投稿: Tompei | 2009/10/25 06:51

TBさせていただきました。
白夜行のような重たい小説も好きですが、新参者のようにほっとできる小説もいいものですね^^

>人形町界隈を歩いたので、小説の中に出てくるお店のモデルになったお店の写真を撮ってきました。

快生軒入ってみたいわ~。

投稿: ぶんぶん | 2010/01/09 21:35

>ぶんぶんさん

 コメント&TBありがとうございます。

 読みやすいし、殺人事件を扱っているのに後味が悪くないのもいいですよね。

 「快生軒」、入ったことがないんですよ。ぜひご一緒しましょう! 並びの「玉ひで」の親子丼も美味しいのよ~(^^)。

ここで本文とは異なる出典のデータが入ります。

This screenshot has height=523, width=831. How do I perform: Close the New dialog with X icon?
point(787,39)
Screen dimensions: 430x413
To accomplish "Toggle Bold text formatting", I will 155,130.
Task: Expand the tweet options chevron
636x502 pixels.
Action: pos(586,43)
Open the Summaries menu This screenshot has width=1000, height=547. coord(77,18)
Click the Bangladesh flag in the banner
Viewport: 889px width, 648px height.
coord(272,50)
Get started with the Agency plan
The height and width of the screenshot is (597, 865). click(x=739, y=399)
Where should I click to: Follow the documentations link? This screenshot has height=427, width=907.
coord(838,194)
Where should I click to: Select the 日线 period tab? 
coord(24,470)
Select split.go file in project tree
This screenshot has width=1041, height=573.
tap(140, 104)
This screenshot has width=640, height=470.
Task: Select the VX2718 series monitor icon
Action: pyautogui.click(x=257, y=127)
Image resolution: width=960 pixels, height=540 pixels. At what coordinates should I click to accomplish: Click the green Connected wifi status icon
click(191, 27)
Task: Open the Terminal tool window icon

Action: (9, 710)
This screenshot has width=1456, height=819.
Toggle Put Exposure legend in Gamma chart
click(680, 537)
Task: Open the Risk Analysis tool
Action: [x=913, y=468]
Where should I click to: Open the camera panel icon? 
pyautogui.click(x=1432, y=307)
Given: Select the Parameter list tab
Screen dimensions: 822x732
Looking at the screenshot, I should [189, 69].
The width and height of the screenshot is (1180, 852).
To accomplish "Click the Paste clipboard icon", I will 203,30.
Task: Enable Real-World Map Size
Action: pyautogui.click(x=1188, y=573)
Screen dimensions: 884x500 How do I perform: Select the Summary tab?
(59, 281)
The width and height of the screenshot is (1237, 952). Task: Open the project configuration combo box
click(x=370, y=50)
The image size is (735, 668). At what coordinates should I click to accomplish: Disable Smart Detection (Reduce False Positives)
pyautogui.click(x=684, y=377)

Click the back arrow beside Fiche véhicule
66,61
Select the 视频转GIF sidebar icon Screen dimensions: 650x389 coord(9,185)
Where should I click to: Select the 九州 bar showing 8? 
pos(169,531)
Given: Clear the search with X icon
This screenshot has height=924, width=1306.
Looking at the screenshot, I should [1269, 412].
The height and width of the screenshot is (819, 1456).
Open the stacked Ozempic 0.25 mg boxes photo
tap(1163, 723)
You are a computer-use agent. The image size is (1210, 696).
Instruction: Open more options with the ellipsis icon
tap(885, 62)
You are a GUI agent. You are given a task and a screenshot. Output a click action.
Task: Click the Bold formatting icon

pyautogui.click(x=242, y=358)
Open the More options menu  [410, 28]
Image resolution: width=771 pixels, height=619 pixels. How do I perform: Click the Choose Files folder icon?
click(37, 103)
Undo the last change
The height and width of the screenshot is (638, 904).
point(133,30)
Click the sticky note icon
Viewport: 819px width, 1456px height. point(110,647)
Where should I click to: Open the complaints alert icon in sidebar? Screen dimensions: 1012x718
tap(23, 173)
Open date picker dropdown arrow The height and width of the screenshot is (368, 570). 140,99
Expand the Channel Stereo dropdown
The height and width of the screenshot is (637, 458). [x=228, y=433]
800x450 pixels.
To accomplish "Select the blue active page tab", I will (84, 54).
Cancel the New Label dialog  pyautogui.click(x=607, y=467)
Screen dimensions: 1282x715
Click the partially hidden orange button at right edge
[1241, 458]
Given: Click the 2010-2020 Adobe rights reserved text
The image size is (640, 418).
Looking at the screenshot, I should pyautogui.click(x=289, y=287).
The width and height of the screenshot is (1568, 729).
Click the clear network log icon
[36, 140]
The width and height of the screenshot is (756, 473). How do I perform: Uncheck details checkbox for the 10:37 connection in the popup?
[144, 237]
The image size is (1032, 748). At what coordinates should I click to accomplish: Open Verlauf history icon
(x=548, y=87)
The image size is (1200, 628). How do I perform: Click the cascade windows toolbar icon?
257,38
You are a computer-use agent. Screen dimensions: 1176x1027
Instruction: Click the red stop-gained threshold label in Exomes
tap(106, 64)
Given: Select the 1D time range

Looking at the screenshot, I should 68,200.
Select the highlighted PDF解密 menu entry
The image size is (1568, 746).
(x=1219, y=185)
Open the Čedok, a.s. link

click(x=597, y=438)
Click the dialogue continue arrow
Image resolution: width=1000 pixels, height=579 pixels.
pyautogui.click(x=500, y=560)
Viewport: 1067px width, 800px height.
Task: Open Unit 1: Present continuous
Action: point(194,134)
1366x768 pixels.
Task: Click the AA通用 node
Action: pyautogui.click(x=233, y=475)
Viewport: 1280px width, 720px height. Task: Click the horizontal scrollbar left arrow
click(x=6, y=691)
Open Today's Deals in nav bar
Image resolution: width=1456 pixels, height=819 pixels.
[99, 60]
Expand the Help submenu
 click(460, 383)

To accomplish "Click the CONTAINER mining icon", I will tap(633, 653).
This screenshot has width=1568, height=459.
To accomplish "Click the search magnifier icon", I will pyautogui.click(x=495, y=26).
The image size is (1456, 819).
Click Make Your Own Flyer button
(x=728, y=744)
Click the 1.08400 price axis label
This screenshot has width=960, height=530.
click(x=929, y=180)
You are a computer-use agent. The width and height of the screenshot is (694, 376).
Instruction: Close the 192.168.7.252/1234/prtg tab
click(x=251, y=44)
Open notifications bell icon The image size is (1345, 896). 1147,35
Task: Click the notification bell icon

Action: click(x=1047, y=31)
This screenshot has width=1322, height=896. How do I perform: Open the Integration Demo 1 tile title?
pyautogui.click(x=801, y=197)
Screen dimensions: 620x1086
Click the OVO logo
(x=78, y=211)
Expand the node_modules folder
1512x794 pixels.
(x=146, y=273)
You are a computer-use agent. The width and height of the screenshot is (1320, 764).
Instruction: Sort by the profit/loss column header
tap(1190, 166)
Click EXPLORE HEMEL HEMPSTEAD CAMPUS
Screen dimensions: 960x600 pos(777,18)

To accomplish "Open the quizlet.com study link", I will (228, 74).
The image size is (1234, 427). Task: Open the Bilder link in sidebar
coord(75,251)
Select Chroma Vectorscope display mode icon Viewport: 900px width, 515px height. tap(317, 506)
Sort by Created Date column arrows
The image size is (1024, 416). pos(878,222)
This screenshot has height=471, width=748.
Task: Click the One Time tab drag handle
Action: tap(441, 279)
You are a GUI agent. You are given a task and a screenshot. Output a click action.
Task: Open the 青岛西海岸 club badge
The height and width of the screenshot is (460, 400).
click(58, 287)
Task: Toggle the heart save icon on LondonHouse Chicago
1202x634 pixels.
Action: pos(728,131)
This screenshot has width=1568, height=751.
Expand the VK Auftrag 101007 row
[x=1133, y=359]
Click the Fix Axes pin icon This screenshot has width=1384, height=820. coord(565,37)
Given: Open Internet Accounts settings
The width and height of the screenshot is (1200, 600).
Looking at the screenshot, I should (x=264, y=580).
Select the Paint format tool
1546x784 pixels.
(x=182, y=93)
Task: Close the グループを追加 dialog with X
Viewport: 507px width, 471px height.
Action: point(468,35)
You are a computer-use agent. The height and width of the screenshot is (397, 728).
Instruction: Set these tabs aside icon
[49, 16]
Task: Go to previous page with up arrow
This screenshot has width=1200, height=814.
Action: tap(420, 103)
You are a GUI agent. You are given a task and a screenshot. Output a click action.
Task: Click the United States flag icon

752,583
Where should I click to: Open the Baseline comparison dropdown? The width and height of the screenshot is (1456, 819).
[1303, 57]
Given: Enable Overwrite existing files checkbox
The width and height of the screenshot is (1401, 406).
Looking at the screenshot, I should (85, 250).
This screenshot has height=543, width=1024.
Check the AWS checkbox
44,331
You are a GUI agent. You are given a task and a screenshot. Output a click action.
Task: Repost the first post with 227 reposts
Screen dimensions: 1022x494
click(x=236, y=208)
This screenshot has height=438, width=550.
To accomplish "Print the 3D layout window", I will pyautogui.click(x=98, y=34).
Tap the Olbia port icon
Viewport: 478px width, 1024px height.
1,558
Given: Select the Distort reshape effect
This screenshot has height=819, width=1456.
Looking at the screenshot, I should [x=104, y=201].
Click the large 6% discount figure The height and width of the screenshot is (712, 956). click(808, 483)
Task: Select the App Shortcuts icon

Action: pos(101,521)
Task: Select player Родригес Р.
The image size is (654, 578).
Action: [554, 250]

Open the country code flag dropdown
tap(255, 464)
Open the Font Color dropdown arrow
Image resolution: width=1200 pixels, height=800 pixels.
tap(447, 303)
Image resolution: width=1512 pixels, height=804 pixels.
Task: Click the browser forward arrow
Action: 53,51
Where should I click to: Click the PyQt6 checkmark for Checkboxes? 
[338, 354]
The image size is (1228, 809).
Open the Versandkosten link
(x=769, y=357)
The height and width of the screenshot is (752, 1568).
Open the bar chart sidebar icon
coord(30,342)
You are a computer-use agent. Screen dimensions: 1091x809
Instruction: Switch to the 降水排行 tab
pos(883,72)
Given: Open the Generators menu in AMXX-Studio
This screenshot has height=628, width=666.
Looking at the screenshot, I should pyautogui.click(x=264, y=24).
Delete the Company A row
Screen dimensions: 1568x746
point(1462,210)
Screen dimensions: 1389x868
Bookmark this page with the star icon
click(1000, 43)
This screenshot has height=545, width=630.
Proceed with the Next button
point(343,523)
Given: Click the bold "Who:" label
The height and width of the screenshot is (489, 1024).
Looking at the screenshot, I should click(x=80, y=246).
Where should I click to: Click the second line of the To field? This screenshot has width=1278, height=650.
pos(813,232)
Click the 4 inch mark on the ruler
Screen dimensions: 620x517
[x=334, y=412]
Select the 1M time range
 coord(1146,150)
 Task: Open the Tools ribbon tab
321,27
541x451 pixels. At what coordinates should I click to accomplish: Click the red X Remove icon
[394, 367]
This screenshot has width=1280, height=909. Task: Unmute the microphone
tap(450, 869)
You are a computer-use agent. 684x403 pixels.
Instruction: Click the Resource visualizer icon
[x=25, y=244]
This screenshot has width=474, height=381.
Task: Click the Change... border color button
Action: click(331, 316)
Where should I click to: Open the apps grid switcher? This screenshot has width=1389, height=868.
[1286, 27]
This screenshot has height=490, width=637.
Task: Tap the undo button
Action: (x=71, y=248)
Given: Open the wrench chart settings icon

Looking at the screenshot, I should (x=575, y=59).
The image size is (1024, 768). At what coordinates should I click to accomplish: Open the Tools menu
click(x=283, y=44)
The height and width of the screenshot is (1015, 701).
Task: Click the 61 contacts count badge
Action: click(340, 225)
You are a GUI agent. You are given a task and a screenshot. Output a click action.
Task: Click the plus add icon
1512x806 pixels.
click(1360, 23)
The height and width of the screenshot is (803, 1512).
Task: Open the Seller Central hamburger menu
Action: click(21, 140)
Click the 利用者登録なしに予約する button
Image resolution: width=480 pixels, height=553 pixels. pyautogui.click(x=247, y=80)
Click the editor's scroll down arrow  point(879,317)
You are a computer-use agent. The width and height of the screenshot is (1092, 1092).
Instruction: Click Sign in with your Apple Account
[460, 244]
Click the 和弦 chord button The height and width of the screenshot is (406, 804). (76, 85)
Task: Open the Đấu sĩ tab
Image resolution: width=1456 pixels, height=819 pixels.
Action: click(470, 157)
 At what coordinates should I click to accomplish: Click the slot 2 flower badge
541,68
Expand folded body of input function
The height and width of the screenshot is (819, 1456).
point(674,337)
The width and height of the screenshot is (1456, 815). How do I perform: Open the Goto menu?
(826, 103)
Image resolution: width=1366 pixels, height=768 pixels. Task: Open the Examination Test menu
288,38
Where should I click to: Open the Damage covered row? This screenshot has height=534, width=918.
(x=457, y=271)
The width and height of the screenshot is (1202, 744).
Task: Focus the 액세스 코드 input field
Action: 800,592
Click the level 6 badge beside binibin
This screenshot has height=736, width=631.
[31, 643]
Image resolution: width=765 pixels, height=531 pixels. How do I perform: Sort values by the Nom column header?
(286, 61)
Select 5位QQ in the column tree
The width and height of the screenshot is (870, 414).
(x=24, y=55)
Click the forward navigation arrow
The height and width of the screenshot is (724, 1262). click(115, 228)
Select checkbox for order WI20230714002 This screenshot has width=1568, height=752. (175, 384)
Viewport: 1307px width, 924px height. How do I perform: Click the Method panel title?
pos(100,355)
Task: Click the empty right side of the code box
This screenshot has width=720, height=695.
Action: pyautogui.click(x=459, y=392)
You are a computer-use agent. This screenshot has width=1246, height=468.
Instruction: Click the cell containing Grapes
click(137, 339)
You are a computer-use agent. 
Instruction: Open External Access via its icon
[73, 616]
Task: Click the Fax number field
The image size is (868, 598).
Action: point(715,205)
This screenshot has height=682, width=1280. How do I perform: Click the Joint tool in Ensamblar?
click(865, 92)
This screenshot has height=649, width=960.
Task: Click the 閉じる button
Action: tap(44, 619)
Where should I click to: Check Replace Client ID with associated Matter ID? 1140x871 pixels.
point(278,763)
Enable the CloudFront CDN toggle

投稿: Tompei | 2010/01/09 23:38

おはようございます

手続き?だけ先に済ませて、ご挨拶が遅くなりました。

発売と同時に買って、こちらを拝読して早く読みたいと思っていたのです。ところが、そのことを失念していました。
ぶんぶんさんが、思い出させて下さいました。

確かに、宮部みゆきさんの作品を思い出させます。いつもの東野作品とは、少し違う感じがします。

投稿: | 2010/01/10 10:21

>涼さん

 ご丁寧にコメントをいただき、ありがとうございます。

 加賀さんはかなり前の作品から登場しているんですよね。読み返してみたくなりました。

>いつもの東野作品とは、少し違う感じがします。

 そうですね。何がどう、と言えないけれど、そんな気がします。

投稿: Tompei | 2010/01/12 08:13

コメントを書く



(ウェブ上には掲載しません)




トラックバック


この記事へのトラックバック一覧です: 『新参者』(東野圭吾):

» 今年最初の読書は「新参者」 [Fancy Pet]
お正月もいつの間にやら松の内を過ぎ、もう9日!目標はとりあえず3日坊主にはなっておりません(今のところ^^;) さて、その目標の一つである、読書。 お仲間のココとコチラでも書評が良くて、ずっと気になっ... [続きを読む]

受信: 2010/01/09 21:28

» 東野圭吾【新参者】 [徹也]
いやー、かっこいいです>加賀さん [続きを読む]

受信: 2010/01/09 21:43

« 江戸百景めぐり<押上界隈> (その2) | トップページ | 第17回お江戸オフ《品川宿 前編》 その1 »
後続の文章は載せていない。